本发明外源基因整合动物胚胎的检测方法，包括先采用“打洞压迫法”从动物胚胎中取出部分细胞，然后采用巢式聚合酶链式反应(PCR)技术检测胚胎内整合的外源基因，即通过二次PCR扩增外源基因。在整合胚检测时，第一次PCR扩增加入的第一对引物，位于待检测外源目的基因的最外侧或其附近区域，第二次扩增加入的第二对引物位于第一对引物的内侧，同时设置多组阳性重复试验，并加入内对照基因的引物，以降低未整合的外源基因及有时由于PCR技术本身的错误对检测结果判定的影响，提高转基因整合胚检测的准确性。

显微注射进入受精卵的外源DNA是一个固定量。随着注射受精卵发育、细胞分裂数增加，每个胚胎细胞内的未整合外源基因将成倍地降低。因而本发明取桑椹期和囊胚期的动物胚胎作为检测对象。采用“打洞压迫法”从动物胚胎中取出部分胚胎细胞。该方法取出的细胞数可达4～20个。该方法适用于从任何胎生动物胚胎内取出部分细胞。与经典的切割法不同，该方法取样后不破坏胚胎透明带的完整性，使得取细胞后的胚胎保持良好的生长能力。

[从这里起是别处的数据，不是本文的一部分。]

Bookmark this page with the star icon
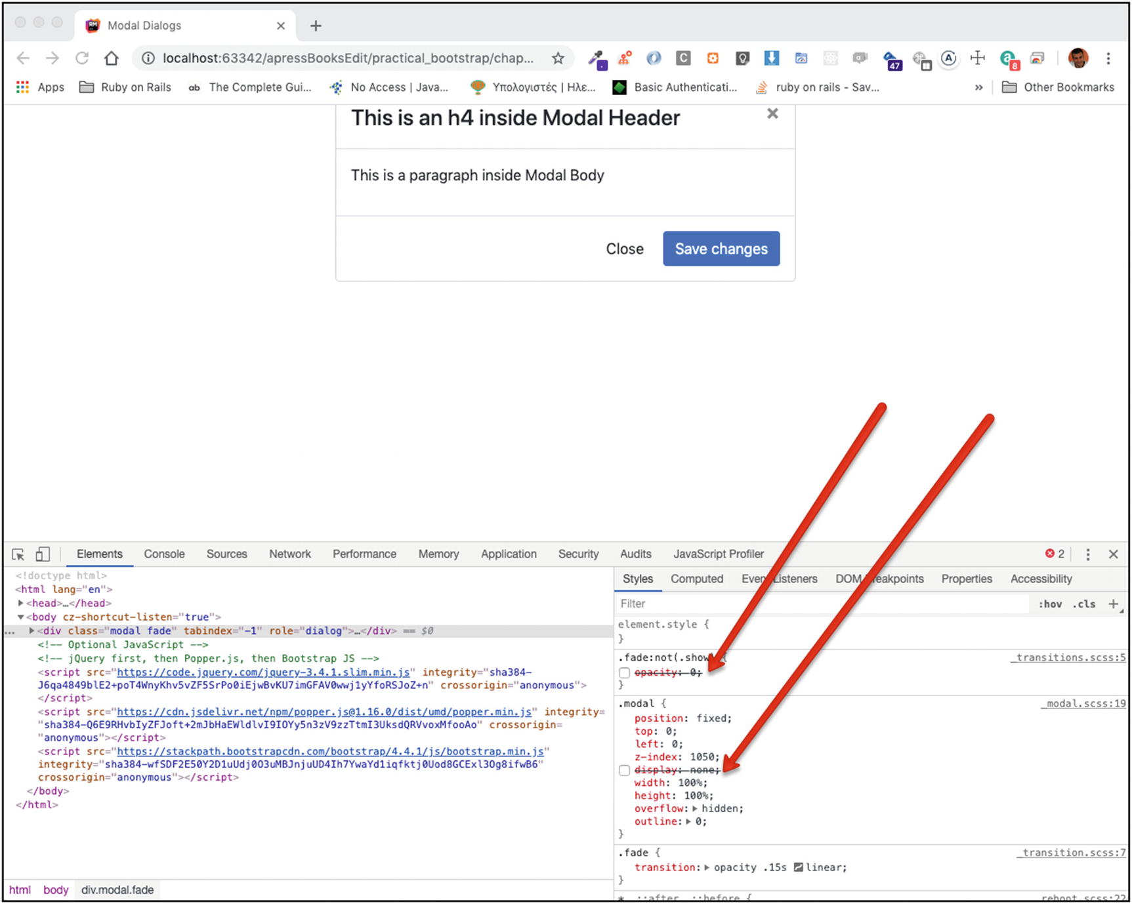click(558, 58)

该方法与显微注射针负压取样法也不同，由于使用正压，压迫胚胎取细胞时，胚胎上的洞口能释放胚胎内多余压力，到达内外压平衡，故胚胎取样后损伤小，胚胎成活率达90％。

为了克服一般PCR技术检测整合胚存在的缺点，本发明采用巢式PCR技术检测整合胚，用两次PCR扩增外源目的基因。